As with any surgical procedure, thorough counselling before hair-restoration surgery is critical. Patients require education to make informed decisions regarding this elective procedure, i.e. whether to undergo it, and if so, which procedures. Because hair restoration is cosmetic surgery, discussing patients areas of concern, explaining treatment options, and providing a realistic picture of expected results are important. The present techniques and technology of hair transplantation surgery can give a proper candidate realistic and natural appearing transplanted hair. Using 2 or 3 hair transplant sessions, the candidate has a successful outcome.
Hair transplantation involves removing small pieces of hair-bearing scalp grafts, or plugs, from a donor site, often from the thick hair on the sides and back of the head and relocating them to a bald or thinning area. The larger grafts were the standard until about a decade ago, when transplant surgeons looked critically at their work and the correlation between their results and graft size. They decided that smaller grafts would provide better results, because smaller grafts contain fewer hairs and, therefore, less clumping of transplanted hairs, which is responsible for that characteristic sprout-like look.
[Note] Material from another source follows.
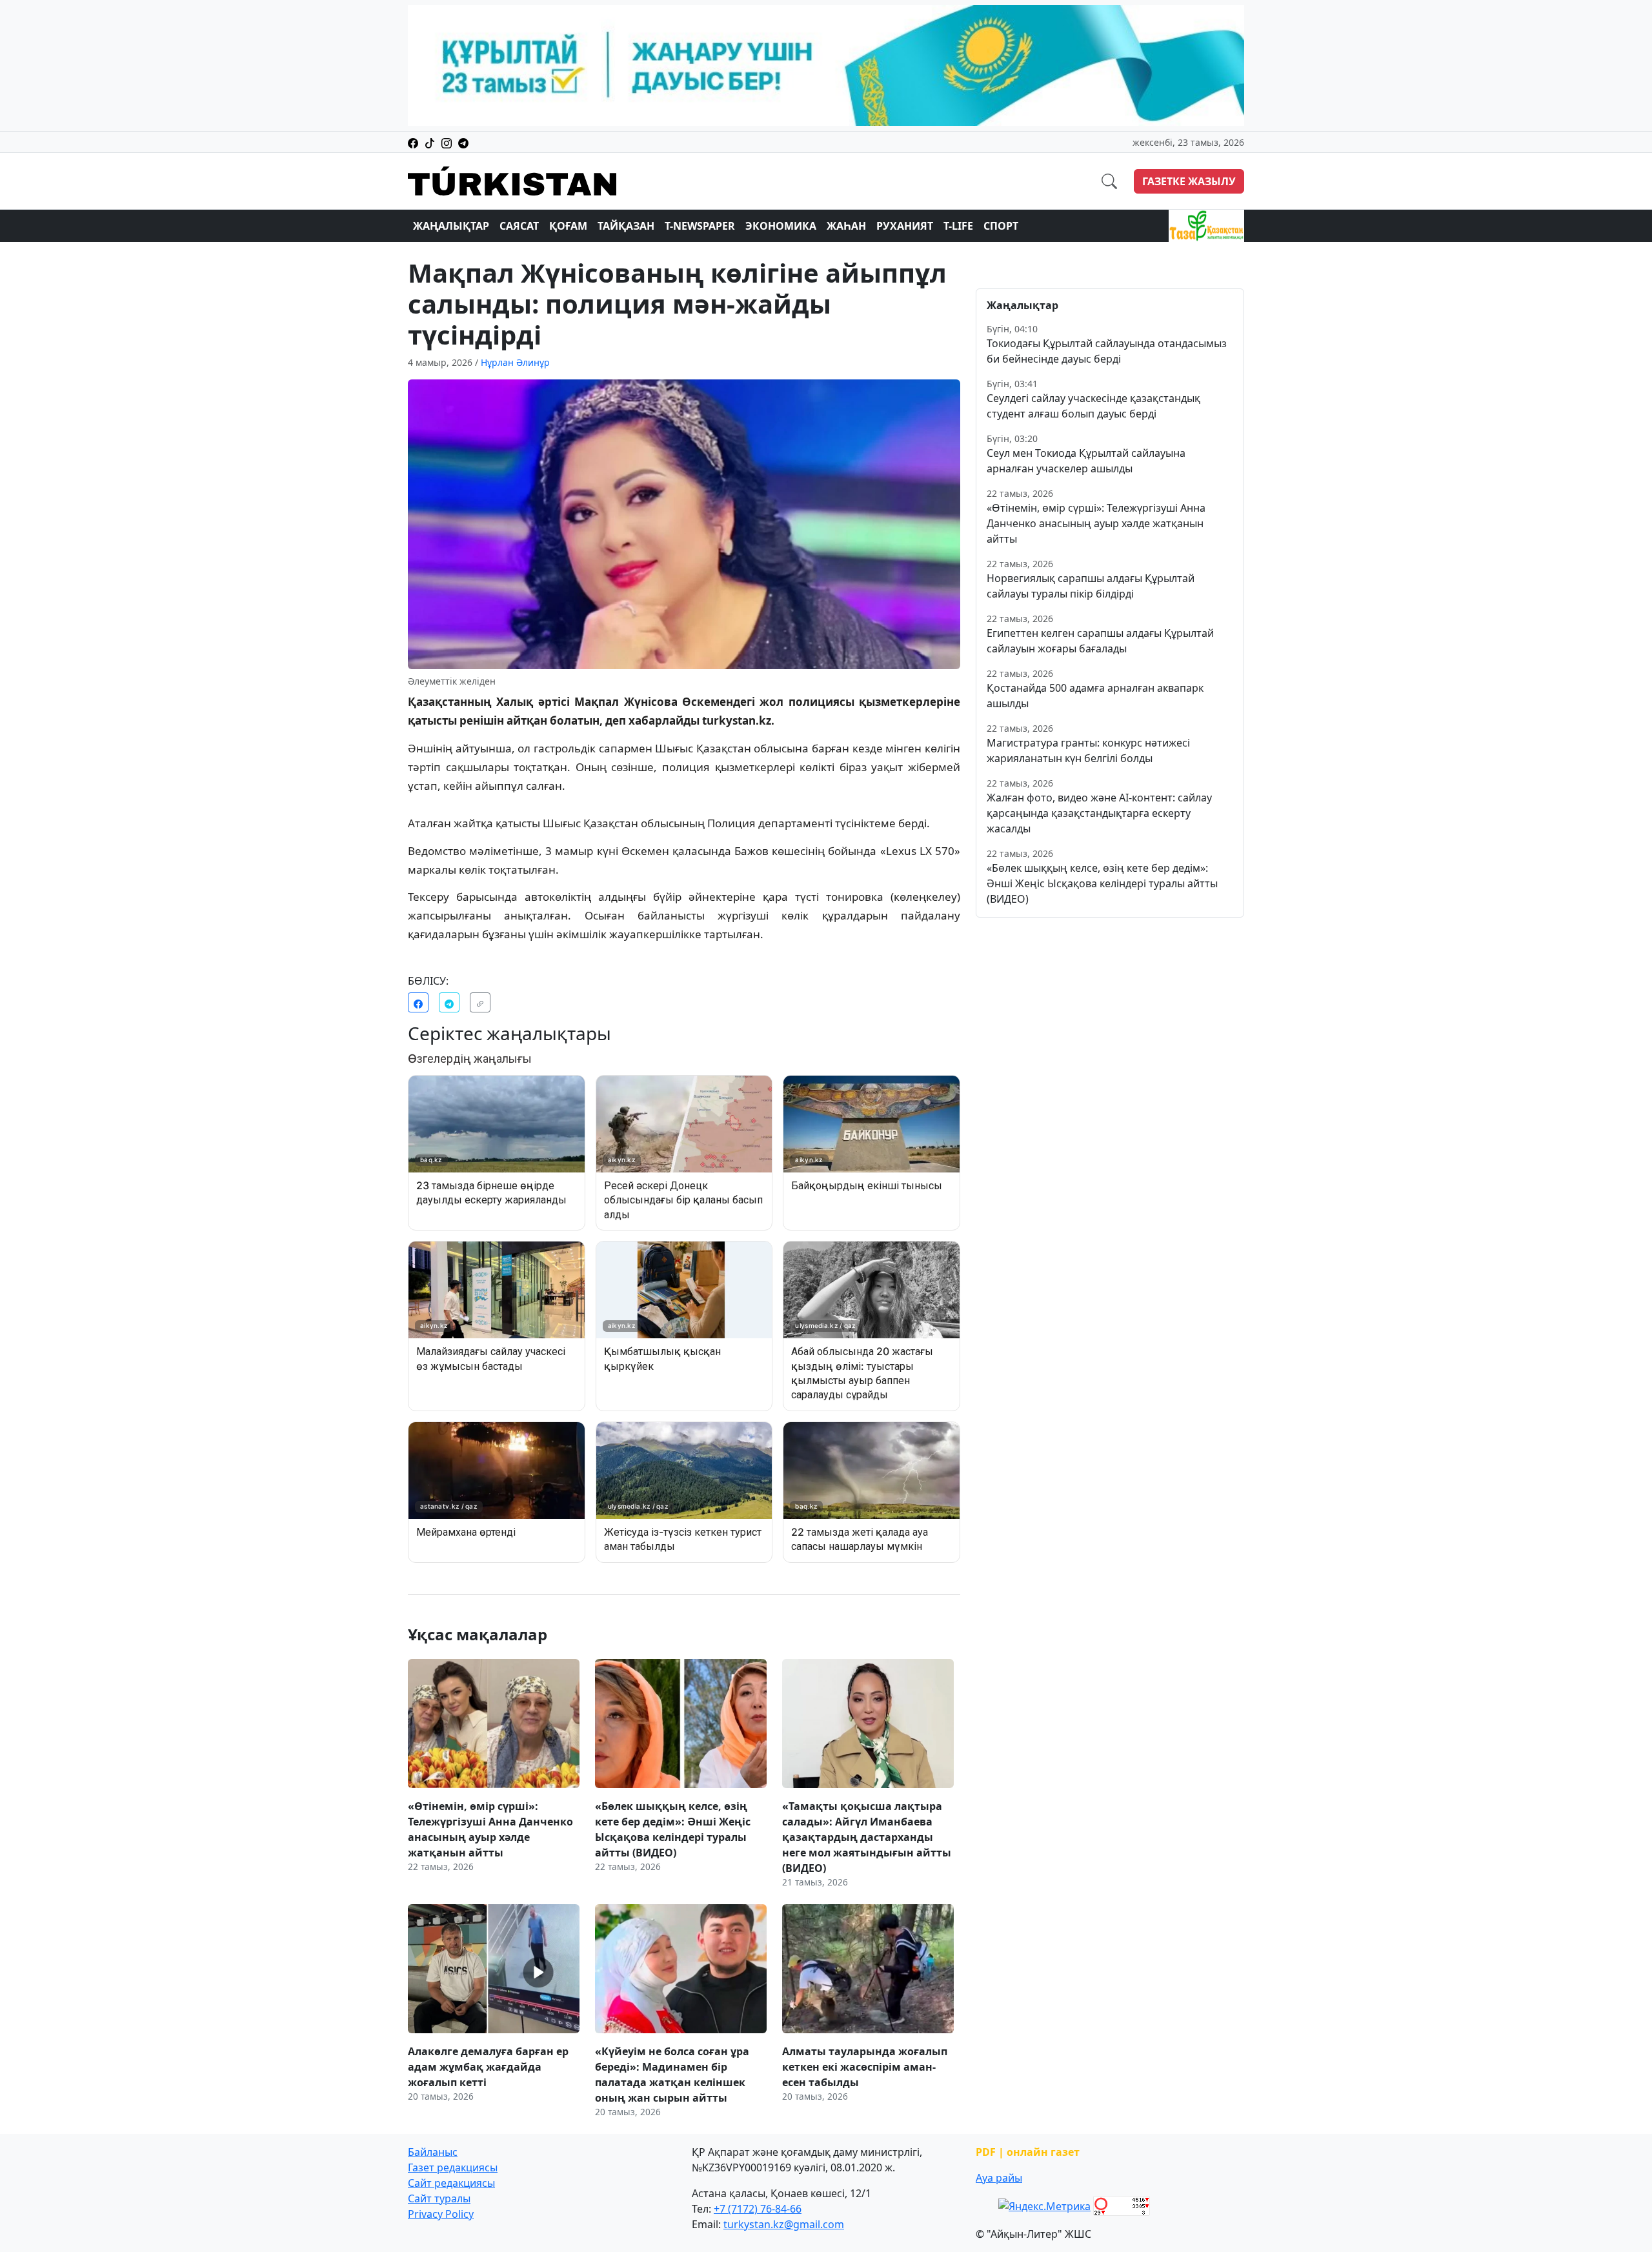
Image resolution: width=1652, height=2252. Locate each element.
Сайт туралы (439, 2198)
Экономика (780, 226)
That began the era of mini-grafts and micro-grafts. Let’s look more closely at these as we learn how hair transplantation works.
Anyone who has experienced permanent hair loss may be a candidate for hair restoration surgery, including:
Hair transplantation involves removing small pieces of hair-bearing scalp grafts from a donor site and relocating them to a bald or thinning area. Grafts differ by size and shape. Round-shaped punch grafts usually contain about 10-15 hairs. The much smaller mini-graft contains about two to four hairs; and the micro-graft, one to two hairs. Slit grafts, which are inserted into slits created in the scalp, contain about four to10 hairs each; strip grafts are long and thin and contain 30-40 hairs.
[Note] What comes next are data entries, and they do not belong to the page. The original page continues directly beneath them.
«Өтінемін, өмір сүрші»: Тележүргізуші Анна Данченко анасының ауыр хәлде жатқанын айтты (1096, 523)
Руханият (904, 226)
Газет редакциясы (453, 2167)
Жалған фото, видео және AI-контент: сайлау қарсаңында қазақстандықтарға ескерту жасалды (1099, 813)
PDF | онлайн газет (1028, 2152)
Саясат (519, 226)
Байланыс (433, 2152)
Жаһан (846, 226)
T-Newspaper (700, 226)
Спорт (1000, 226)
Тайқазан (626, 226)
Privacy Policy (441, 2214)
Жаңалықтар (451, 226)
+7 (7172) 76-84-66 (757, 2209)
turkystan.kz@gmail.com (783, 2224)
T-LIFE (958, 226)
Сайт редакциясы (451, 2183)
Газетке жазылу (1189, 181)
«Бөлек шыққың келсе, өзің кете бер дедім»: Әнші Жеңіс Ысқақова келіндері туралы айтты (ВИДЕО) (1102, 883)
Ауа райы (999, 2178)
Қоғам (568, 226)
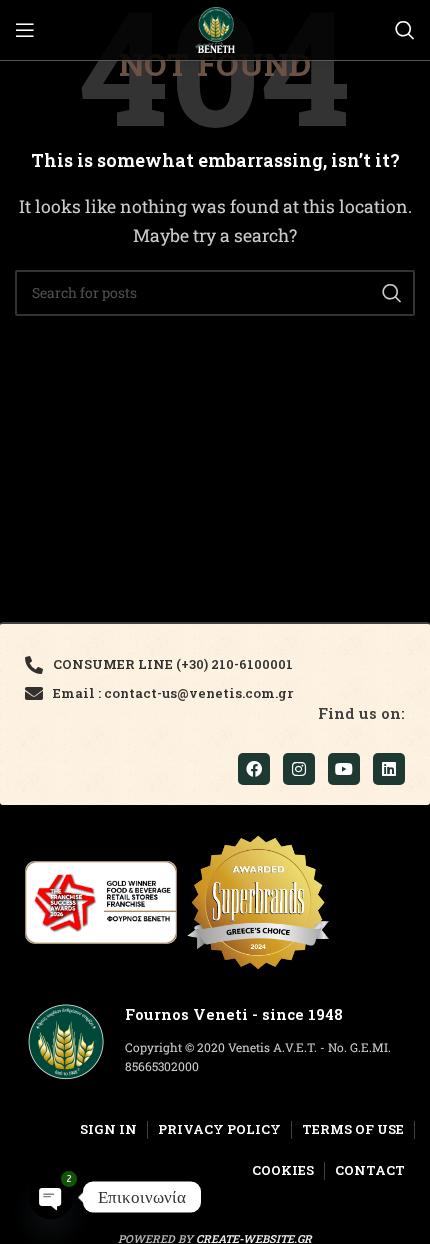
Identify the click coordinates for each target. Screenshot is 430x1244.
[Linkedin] (389, 769)
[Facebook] (254, 769)
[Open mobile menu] (25, 30)
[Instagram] (299, 769)
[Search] (405, 30)
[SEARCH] (392, 293)
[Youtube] (344, 769)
Generally, several surgical sessions may be needed to achieve satisfactory fullness-and a healing interval of several months is usually recommended between each session. It may take up to two years before you see the final result with a full transplant series. The amount of coverage you’ll need is partly dependent upon the color and texture of your hair. Coarse, gray or light-colored hair affords better coverage than fine, dark-colored hair. The number of large plugs transplanted in the first session varies with each individual, but the average is about 50. For mini-grafts or micro-grafts, the number can be up to 700 per session.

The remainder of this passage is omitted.